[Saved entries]
------------------------------------------------

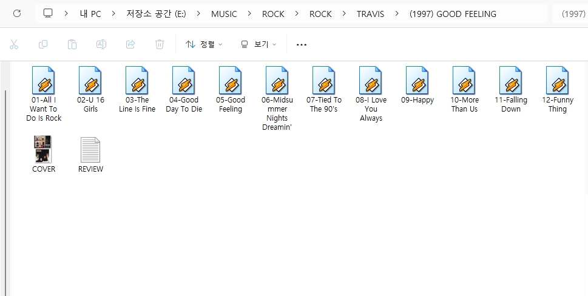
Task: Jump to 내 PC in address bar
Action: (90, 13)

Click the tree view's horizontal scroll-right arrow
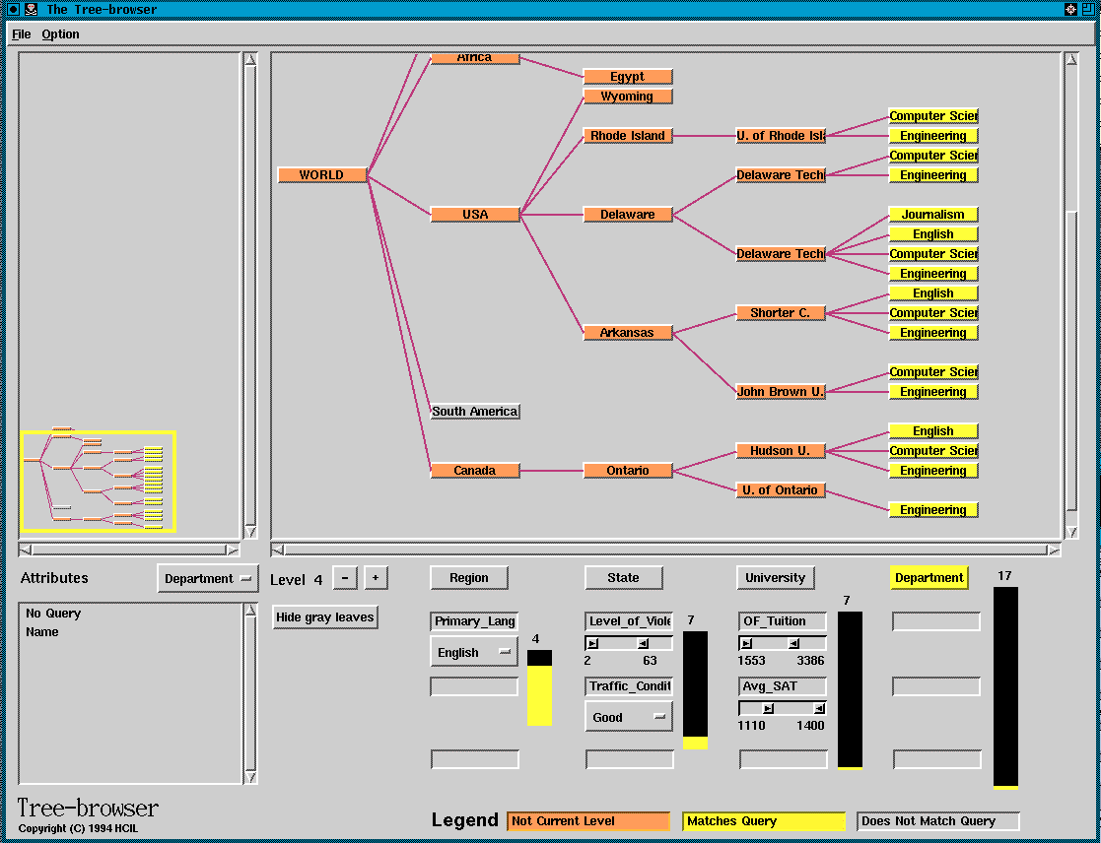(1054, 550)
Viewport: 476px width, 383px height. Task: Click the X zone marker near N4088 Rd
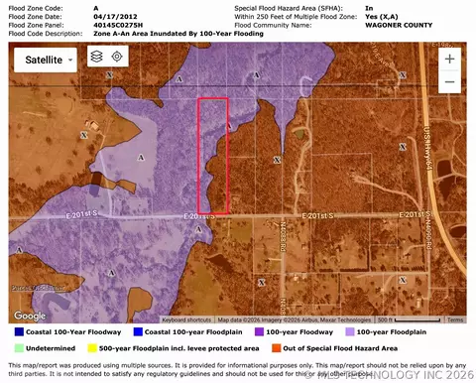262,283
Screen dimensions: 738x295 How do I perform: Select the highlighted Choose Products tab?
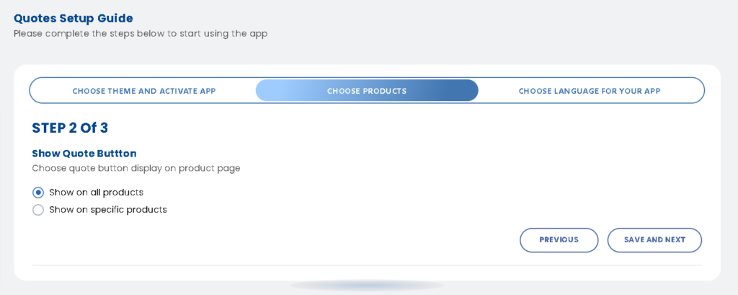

------------------------------------------------

§ What you are asked to do: Begin at the line that contains "Click the tree" and transcribe exactly, and only, each line through the final line of the data above, both included; the pictures do not go in.

§ Written reply:
Click the tree view's horizontal scroll-right arrow
(1054, 550)
Viewport: 476px width, 383px height. Task: Click the X zone marker near N4088 Rd
262,283
Screen dimensions: 738x295 How do I perform: Select the highlighted Choose Products tab?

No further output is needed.